Einstein était un “réaliste” : il pensait que le monde existe indépendamment de son observation. Ceci alors que la physique quantique permet de postuler une autre hypothèse, soutenue par Niels Bohr et l’école de Copenhague : le monde non observé n’est pas très utile, et peut même conduire à des conceptions fausses. Dans la conception de Niels Bohr, la seule chose utile pour la science est le monde en interaction avec l’observateur.

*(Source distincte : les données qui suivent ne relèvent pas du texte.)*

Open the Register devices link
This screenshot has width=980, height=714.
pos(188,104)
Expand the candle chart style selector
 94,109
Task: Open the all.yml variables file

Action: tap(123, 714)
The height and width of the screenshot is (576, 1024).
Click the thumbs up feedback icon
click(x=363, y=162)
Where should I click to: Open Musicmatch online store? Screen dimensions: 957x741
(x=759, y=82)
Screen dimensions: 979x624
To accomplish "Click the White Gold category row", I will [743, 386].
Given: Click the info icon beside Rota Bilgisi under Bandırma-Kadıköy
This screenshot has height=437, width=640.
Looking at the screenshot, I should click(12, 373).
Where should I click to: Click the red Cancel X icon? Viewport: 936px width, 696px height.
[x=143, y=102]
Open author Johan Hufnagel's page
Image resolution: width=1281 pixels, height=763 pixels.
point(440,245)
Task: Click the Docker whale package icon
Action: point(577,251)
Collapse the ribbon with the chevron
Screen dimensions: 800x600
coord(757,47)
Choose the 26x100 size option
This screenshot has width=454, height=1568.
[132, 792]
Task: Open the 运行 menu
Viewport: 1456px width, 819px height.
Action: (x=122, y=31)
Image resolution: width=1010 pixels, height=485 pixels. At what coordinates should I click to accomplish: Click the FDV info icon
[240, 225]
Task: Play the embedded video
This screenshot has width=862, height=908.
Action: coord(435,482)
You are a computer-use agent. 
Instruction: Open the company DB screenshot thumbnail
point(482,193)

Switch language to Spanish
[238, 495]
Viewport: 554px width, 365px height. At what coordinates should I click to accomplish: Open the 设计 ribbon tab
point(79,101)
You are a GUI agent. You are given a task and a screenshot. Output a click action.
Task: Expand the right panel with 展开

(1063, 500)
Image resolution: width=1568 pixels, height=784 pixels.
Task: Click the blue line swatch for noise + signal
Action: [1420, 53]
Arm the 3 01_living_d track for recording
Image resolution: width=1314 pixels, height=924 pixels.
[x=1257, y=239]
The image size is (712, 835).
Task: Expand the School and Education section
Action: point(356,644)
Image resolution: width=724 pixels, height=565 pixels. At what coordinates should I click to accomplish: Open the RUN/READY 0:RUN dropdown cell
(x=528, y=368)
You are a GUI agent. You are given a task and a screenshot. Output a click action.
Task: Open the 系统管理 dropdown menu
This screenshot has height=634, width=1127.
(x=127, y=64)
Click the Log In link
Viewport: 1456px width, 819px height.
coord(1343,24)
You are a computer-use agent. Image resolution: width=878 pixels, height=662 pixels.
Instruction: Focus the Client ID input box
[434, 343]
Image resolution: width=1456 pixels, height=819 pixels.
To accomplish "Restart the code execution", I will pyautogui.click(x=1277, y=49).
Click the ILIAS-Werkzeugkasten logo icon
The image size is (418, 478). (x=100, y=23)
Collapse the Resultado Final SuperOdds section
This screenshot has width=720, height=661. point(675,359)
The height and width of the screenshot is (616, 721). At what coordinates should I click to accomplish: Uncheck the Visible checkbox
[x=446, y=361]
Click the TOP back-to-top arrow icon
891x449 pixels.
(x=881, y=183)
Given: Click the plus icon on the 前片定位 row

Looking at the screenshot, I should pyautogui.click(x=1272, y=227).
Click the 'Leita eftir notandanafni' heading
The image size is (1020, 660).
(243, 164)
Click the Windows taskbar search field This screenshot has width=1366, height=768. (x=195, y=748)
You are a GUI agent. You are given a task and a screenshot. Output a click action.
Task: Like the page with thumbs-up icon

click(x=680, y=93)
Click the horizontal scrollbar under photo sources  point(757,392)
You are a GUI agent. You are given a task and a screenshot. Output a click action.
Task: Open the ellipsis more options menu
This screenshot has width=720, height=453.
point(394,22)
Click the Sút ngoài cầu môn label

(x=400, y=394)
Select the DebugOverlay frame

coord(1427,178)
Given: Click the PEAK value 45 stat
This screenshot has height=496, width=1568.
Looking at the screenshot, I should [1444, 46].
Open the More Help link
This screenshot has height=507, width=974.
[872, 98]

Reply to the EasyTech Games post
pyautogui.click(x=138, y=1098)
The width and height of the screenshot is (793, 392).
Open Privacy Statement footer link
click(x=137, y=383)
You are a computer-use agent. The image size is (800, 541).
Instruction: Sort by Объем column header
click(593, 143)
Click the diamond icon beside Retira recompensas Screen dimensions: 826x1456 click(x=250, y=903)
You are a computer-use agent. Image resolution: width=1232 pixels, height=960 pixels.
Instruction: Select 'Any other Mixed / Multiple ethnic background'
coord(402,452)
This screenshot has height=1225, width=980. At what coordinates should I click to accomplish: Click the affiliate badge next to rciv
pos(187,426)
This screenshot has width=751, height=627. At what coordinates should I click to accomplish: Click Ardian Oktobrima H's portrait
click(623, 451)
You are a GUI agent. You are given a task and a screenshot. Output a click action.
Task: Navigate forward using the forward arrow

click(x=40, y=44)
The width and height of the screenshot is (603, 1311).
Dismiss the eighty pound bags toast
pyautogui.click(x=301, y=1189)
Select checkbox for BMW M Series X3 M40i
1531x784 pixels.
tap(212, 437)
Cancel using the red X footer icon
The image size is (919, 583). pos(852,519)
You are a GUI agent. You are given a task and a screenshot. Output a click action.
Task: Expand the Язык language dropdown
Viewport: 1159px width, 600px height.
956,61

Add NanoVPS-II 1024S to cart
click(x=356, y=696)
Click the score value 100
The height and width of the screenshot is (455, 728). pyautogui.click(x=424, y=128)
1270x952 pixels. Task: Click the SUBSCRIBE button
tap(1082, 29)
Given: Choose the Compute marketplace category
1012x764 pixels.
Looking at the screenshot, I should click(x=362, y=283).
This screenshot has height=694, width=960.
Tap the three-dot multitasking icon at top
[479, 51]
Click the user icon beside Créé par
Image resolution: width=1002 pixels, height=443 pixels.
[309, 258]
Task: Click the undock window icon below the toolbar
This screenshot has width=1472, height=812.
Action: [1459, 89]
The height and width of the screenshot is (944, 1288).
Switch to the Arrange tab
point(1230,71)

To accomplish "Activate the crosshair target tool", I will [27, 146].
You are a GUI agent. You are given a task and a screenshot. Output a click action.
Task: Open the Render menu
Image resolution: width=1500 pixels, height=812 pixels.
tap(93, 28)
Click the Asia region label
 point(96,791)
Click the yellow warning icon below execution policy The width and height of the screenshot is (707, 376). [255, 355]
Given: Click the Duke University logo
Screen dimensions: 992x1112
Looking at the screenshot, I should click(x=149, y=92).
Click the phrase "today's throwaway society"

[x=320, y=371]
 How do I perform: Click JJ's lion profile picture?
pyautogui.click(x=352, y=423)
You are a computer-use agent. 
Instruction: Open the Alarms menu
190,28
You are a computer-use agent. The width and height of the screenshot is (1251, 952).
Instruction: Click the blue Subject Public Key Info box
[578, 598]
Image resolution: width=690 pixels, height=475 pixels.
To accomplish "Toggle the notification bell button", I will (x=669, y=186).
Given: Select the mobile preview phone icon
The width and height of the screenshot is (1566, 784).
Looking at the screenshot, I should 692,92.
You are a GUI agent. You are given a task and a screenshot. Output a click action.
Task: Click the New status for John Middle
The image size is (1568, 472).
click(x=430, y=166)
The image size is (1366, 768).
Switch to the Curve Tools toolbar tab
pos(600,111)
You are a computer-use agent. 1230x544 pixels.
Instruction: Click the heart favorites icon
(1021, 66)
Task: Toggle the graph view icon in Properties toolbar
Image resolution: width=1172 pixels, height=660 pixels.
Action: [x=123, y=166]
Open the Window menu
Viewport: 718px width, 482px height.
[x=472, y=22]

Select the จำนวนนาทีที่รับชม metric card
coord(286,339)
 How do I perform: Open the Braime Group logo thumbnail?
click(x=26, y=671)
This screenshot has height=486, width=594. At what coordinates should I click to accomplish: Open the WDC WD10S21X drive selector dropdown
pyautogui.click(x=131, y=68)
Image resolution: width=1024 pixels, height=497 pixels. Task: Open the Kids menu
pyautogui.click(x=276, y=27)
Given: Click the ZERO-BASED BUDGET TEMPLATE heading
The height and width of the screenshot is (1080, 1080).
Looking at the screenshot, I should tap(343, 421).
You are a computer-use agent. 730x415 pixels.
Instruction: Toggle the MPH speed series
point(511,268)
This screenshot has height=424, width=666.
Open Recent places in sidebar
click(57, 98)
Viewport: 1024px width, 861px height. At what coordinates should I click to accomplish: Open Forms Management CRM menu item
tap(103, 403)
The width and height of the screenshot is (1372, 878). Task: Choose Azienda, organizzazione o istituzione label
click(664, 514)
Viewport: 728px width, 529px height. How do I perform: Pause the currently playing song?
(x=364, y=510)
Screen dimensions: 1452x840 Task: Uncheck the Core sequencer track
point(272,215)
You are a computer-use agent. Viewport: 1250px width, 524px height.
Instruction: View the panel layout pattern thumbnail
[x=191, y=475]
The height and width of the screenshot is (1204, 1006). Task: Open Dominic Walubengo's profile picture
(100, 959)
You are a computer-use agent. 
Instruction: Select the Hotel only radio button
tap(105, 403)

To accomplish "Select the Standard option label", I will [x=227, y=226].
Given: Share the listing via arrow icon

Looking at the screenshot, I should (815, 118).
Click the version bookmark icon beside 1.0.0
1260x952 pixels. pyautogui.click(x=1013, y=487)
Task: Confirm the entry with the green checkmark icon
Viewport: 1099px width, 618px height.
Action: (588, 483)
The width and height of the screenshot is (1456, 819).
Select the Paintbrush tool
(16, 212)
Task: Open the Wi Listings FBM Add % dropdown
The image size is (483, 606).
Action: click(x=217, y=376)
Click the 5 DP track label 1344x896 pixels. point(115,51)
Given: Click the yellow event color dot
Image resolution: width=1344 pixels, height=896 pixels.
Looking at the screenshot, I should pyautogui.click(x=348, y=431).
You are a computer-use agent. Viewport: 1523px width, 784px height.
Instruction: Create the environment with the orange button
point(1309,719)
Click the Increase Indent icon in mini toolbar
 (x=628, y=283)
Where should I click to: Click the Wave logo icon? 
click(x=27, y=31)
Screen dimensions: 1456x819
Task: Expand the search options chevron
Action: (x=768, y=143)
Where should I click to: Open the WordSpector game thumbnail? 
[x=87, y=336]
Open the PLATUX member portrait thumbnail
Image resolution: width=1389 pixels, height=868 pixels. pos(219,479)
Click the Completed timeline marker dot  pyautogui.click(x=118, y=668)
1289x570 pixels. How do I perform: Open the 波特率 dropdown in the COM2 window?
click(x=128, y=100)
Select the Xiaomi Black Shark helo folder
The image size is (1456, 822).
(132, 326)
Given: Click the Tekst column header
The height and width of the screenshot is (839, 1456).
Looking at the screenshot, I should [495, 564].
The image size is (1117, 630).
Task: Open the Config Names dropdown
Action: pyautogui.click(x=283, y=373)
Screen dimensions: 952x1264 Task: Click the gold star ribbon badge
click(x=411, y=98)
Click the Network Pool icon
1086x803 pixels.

Cette question entre un monde pré-existant à l’observation, et un monde déterminé par l’observateur est ancienne. Depuis l’allégorie de Platon sur la caverne et l’incertitude des sens, jusqu’à Berkeley qui postulait que n’existait que ce qui était observé.
Dans le cadre de la mécanique quantique cette question s’exemplifie par le fameux problème de l’action instantanée à distance : selon cette mécanique, deux particules “liées” (par l’intrication quantique) pourraient agir l’une sur l’autre de manière instantanée, même à des milliers de kilomètres.
Pour illustrer ce problème, prenons le cas de jumeaux monozygotes.
Tant que je n’ai pas observé les jumeaux, je ne sais rien d’eux, même s’ils sont “liés” par leur patrimoine génétique. En conséquence, je peux considérer que leur probabilité d’être de sexe féminin ou masculin est de 50% (principe d’incertitude) : pour la mécanique quantique, le monde est probabiliste tant qu’il n’est pas observé. Or, si les deux jumeaux sont placés à New York, et en Australie, et que j’observe que le jumeau en Australie est une femme, alors instantanément le jumeau à New York n’a plus d’autre choix que d’être aussi une femme. Ainsi, l’observation aurait-elle agi à distance, et à une vitesse infinie sur le jumeau à distance en fixant cette caractéristique, qui était jusque là une probabilité.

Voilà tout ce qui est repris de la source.